I consigli “saggi” sono sempre stati utili, ai nostri giorni poi sono necessari. In una realtà di vita sempre più complessa e complicata è una “provvidenza” trovare persone esperte ed oneste che aiutano a capire e a scegliere il giusto. « Fin che hai i genitori vivi, sei sicuro che ci sono due persone che ti vogliono bene e ti consigliano per il meglio, ma quando non ci sono più, ci saranno forse altre persone che ti vogliono bene, ma non ne sarai più sicuro! » (Mazzini).
Parole amare, ma vere. Quando ci si sente capiti, amati, accettati, è facile farsi consigliare, senza paura.
Col passare degli anni crescono le responsabilità ed occorre prendere decisioni, non solo a livello personale, ma, per qualcuno, a livello comunitario, pensando al bene comune: qui entrano in gioco i vari consiglieri, talora scelti, a volte eletti. Non è sempre facile farsi consigliare, se non c’è una fiducia personale profonda.

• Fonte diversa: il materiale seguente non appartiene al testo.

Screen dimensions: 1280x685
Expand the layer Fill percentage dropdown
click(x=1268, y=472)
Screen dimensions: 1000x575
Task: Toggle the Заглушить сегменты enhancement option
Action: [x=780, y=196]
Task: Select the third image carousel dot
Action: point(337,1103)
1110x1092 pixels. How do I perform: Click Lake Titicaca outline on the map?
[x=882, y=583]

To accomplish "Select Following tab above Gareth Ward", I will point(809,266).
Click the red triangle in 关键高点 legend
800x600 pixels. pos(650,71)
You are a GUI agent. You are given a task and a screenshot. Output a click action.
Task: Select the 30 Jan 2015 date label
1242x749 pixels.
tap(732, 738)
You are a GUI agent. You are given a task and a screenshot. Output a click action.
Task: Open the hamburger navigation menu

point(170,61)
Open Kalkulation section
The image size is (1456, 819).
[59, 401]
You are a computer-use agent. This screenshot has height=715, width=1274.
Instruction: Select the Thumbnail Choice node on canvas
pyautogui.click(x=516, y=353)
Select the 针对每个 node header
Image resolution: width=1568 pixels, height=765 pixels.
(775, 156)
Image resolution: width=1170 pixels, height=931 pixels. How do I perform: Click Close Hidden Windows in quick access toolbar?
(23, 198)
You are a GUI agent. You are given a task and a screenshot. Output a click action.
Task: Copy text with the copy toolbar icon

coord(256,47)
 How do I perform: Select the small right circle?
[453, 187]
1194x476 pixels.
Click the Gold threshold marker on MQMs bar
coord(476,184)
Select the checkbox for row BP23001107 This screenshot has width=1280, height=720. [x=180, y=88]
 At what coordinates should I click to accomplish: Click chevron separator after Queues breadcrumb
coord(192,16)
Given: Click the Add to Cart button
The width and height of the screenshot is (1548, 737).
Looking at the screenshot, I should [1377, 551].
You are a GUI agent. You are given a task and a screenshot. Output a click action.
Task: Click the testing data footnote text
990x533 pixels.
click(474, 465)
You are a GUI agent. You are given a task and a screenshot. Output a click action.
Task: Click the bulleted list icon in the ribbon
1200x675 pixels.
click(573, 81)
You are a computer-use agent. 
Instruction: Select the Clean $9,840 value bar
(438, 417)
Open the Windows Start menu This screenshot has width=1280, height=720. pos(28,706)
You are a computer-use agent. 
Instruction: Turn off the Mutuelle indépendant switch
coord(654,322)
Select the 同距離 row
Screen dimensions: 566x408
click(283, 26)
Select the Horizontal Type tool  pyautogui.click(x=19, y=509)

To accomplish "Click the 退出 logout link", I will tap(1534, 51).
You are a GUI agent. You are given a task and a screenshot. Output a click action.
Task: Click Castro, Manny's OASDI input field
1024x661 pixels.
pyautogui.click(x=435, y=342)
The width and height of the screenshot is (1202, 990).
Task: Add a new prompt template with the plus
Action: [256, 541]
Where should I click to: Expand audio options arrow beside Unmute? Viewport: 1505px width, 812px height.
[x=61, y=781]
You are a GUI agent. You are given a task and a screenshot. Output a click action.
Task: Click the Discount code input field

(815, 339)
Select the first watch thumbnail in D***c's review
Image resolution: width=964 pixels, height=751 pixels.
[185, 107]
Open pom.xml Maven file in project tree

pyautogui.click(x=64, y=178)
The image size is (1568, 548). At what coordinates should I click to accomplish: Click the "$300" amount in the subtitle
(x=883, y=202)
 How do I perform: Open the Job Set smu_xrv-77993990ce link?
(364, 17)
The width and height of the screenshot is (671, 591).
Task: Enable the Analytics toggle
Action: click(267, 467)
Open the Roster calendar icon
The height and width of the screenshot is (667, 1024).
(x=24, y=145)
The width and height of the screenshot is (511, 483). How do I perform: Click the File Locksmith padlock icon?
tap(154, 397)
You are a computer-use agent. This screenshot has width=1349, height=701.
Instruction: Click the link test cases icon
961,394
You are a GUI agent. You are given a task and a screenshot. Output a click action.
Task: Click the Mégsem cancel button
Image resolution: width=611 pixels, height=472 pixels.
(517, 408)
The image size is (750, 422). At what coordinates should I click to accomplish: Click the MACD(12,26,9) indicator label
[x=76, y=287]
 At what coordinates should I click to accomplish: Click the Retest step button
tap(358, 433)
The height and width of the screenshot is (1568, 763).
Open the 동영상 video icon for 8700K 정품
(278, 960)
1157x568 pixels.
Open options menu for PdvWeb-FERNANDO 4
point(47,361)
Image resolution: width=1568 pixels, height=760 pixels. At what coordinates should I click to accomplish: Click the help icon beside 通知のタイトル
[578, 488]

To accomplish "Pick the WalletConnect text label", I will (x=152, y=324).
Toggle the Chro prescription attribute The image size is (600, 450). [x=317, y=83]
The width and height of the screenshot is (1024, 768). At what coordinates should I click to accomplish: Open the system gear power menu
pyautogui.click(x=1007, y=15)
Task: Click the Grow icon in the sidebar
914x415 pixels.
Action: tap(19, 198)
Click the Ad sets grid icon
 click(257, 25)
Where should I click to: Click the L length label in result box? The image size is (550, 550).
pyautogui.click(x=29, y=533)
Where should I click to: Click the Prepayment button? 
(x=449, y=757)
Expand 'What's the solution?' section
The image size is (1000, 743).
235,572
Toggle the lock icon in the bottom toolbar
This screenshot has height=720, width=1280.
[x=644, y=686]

Non è detto poi che tutti sappiano esser dei consiglieri illuminati e disinteressati.
Ho trovato questo “consiglio” di Ben Sirach, un saggio ebreo del II secolo a.C.

Ogni consigliere suggerisce consigli,
ma c’è chi consiglia a proprio vantaggio.
Guardati da un consigliere,
informati quali siano le sue necessità
– egli nel consigliare penserà al suo interesse –
perché non getti la sorte su di te
e dica: « La tua via è buona’,
poi si terrà in disparte per vedere quanto ti accadrà.
Non consigliarti con chi ti guarda di sbieco,
nascondi la tua intenzione a quanti ti invidiano.
Non consigliarti con una donna sulla sua rivale,
con un pauroso sulla guerra,
con un mercante sul commercio,
con un compratore sulla vendita,
con un invidioso sulla riconoscenza,
con uno spietato sulla bontà di cuore,
con un pigro su un’iniziativa qualsiasi,
con un mercenario annuale sul raccolto,
con uno schiavo pigro su un gran lavoro;
non dipendere da costoro per nessun consiglio.
Invece frequenta spesso un uomo pio,
che tu conosci come osservante dei comandamenti
e la cui anima è come la tua anima;
se tu inciampi, saprà compatirti.
Segui il consiglio del tuo cuore,
perché nessuno ti sarà più fedele di lui.
La coscienza di un uomo talvolta suole avvertire
meglio di sette sentinelle collocate in alto per spiare.

Serve ricordarlo, specie quando occorre fare delle scelte cosiddette comunitarie!
Auguri a tutti di una buona ripresa delle attività, sostenute da buoni consiglieri!